Automation methods can either be accessed by name (as method0 did), or via a unique (per interface) dispatch identifier, DISPID. If you want to do the latter, and save having to look it up each time you invoke the method, use the methodIDn family of functions instead:

addVals :: Int -> Int -> IDispatch i -> IO ()
addVals i j = methodID0 1 [inInt i, inInt j]

It's part of the contract of an interface not to change the DISPID associated with its methods once it has been published.

There's one further twist to method invocation - if the last argument is an [out,retval], you'll need to use functionn instead,

[id(2)]HRESULT addVals([in]int i,[in]int j,[out,retval]int* res);

This method is invoked using function1:

function1 :: Member
          -> [VarIn]
          -> ArgOut a1
          -> IDispatch i
          -> IO a1

addVals :: Int -> Int -> IDispatch i -> IO Int
addVals i j = function1 "addVals" [inVariant i, inVariant j] outInt

Accessing properties

Automation objects has special support for setting and getting properties on an object. The Automation library allows you to access properties through propertyGet and propertySet:

propertySet :: Member -> [VarIn] -> IDispatch d -> IO ()
propertyGet :: Member -> [VarIn] -> ArgOut a -> IDispatch d -> IO a

For example, the property value,

[..]
interface IValue : IDispatch {
[propget,id(3)]HRESULT value([out]int* i);
[propset,id(3)]HRESULT value([in]int i);
 ...
};

can be accessed by the following pair:

getValue :: IValue a -> IO Int
getValue = propertyGet "value" [] outInt

setValue :: Int -> IValue a -> IO ()
setValue i = propertySet "value" [inInt i]

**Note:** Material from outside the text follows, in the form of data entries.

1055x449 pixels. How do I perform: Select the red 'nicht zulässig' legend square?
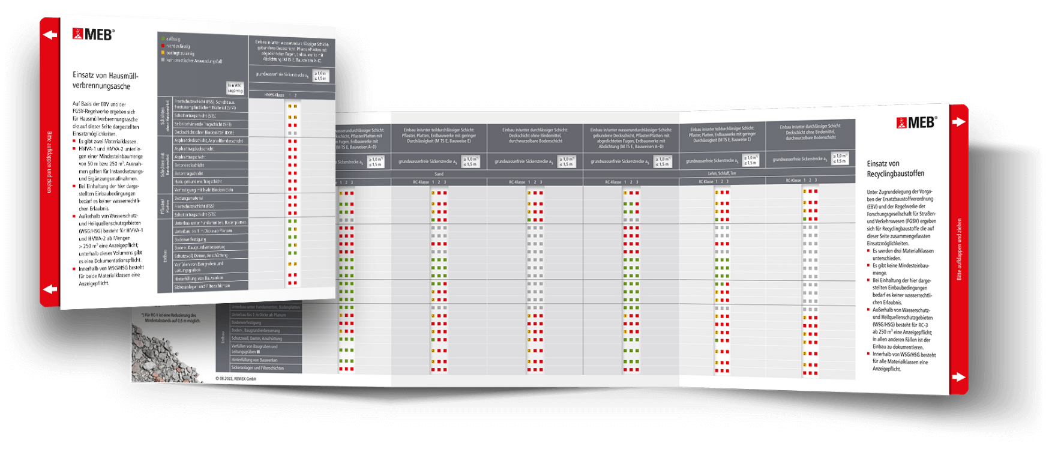(162, 46)
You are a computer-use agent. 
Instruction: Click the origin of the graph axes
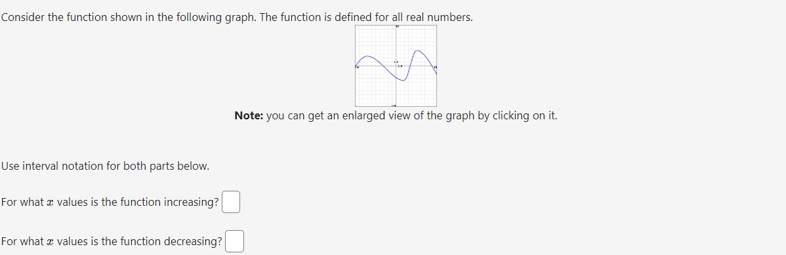(x=396, y=66)

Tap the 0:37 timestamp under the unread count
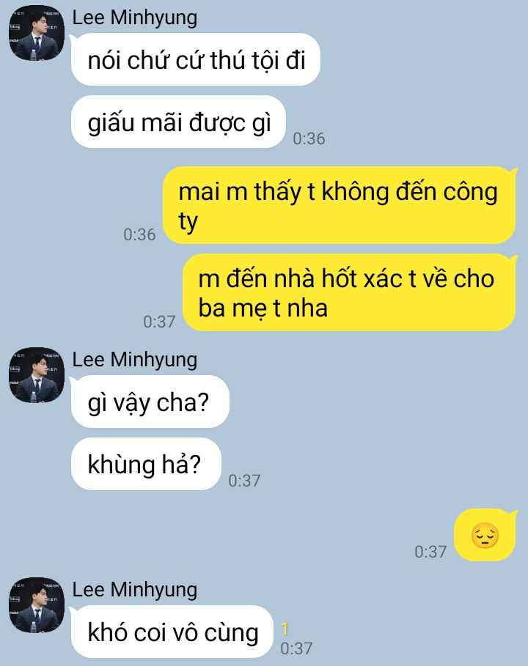[296, 648]
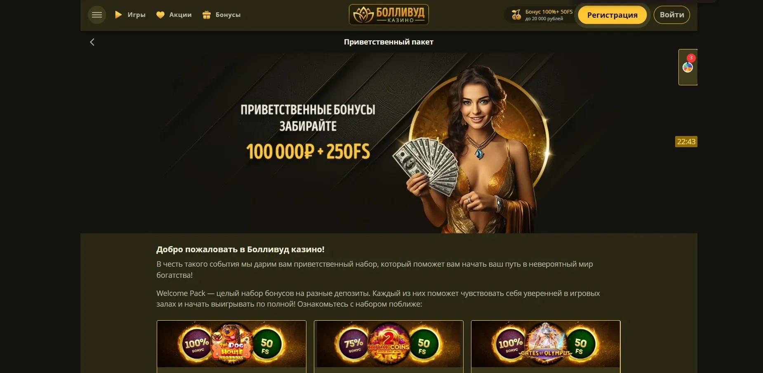Click the 22:43 timer badge

tap(686, 141)
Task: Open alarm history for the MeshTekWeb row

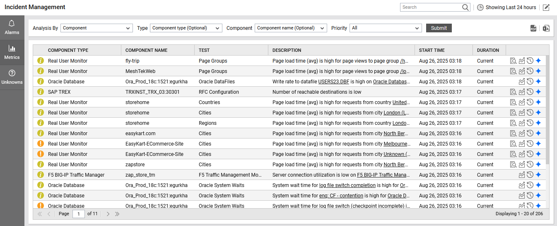Action: (x=530, y=71)
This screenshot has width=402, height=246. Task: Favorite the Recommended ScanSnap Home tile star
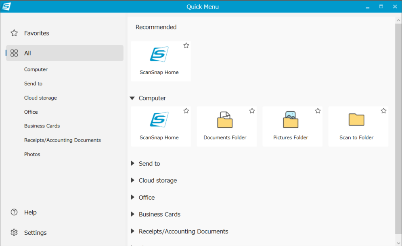186,46
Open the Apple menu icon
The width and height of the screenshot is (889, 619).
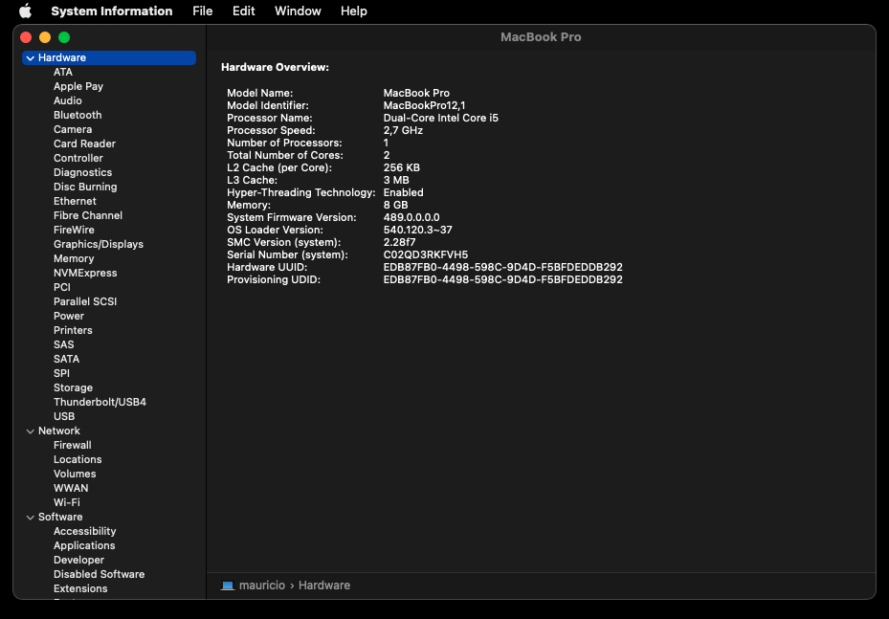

As with methods, properties can also be accessed via their DISPIDs:

propertyGetID :: DISPID -> [VarIn] -> ArgOut a -> IDispatch d -> IO a
propertySetID :: DISPID -> [VarIn] -> IDispatch d -> IO ()

Automation utilities

The library provides a couple of Automation-friendly versions of the component creation actions that the Com library supplies:

createObject    :: ProgID -> IO (IDispatch a)
getFileObject   :: String -> ProgID -> IO (IAutomation a)
getActiveObject :: ProgID -> IO (IAutomation a)
getObject       :: String -> IO (IAutomation a)

type ProgID = String

where a ProgID is a semi-readable string with the following format <Vendor>.<Component>.<Version> (if you don't have supply the version number, you're implicitly referring to the latest version of a component installed on your machine). An example of a ProgID would be MSWinsock.Winsock, and offer a somewhat legible way of referring to components in your programs.